Waas spends nearly all his time thinking about and marketing raves. Most days, he says, "I wake up at 9, and I'm on the computer until I go to sleep at 10 o'clock at night to promote these parties. I advertise on about 600 websites." He keeps a MySpace page and obsessively edits his company's site, euphoriaproject.org. He archives old e-mails and posts attendance records online. The "Back to the OldSkool" rave drew 725 people. "Awakening" attracted 78. But Waas seems conflicted about how to describe his events. His website refers to "Florida's rave culture," and some of his e-mails end with "Mad respect to Florida's rave scene!" Other dispatches, however, carry the disclaimer, "THIS IS NOT A RAVE!" and he keeps the word off fliers because he doesn't need the hassle. He also doesn't really need the money. Waas says there's no real profit motive behind his promotions. "Most of my parties lose money or break even," he says. He charges $5 to $25, depending on the night and the time and whether it's an all-ages crowd or not. He splits the gate with the club.

At X-it, the parties can go late, even with a DJ, because with all-ages shows, alcohol sales are prohibited anyway. With no booze, the rave goes into the wee hours, and Mara's law isn't a concern.

Whatever the situation in Hollywood, Waas would put on events in South Florida and do his best to keep the groove going no matter what. It's just the way he's wired. But there's no doubt that a unique set of circumstances — a city's uptight law, a struggling nightclub owner, and youngsters wanting to bring back a movement they missed the first time around — has helped the rave scene attain a kind of critical mass in Hollywood.

A graduate of Cooper City High School, Waas was the quiet kid who threw huge parties while his parents were out of town as a way to become more popular. "In 1986, the first party I threw, my whole senior class came."

After a several-years break for a computer tech job, Waas started hosting parties again in 2001. That year, at his house, he threw a "way too crazy party — 350 people, a three-day-long party with 75 DJs. It really made a legend for me in the scene." It also got him arrested when police came to bust the party and found acid, weed, drug paraphernalia, and Xanax.



In 2003, Waas approached the owners of Lumonics — an art gallery in Fort Lauderdale whose collection consisted of trippy light sculptures. "That was the Euphoria Project right there," Waas says. "It was exactly what I always wanted to do. There was this beautiful, hippieish vibe. It was a beautiful fusion of light, music, and art." However, the facility had been suffering since the Fort Lauderdale Police Department's now-defunct "Rave Task Force" raided it in 2002, and Lumonics stopped hosting regular events in 2004.

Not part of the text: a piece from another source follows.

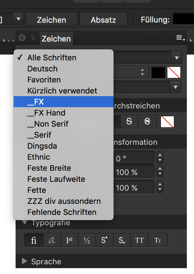This screenshot has width=194, height=274.
Task: Toggle all caps TT icon
Action: [x=139, y=240]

In 2003, Waas found X-it. "It's the only club I've ever felt at home at. It feels like a real chill house party: no attitude, no bullshit, no dress code, no velvet ropes."

After every party, Waas says he spends $200 to $400 paying DJs and security guards and setting aside money for fliers for the next event. If there's anything left, he pockets it. "If I make $50 on a good party, I'll be ecstatic."

He supports this obsession on a small inheritance left to him by his father. "I own my own house," he says, "and I rent both bedrooms to roommates. I sleep on a recliner every night, in the living room."



Luxury can wait. It's the rave that matters. "I'm not really concerned with [making a profit now.] I plan on doing this over the long, long, long term."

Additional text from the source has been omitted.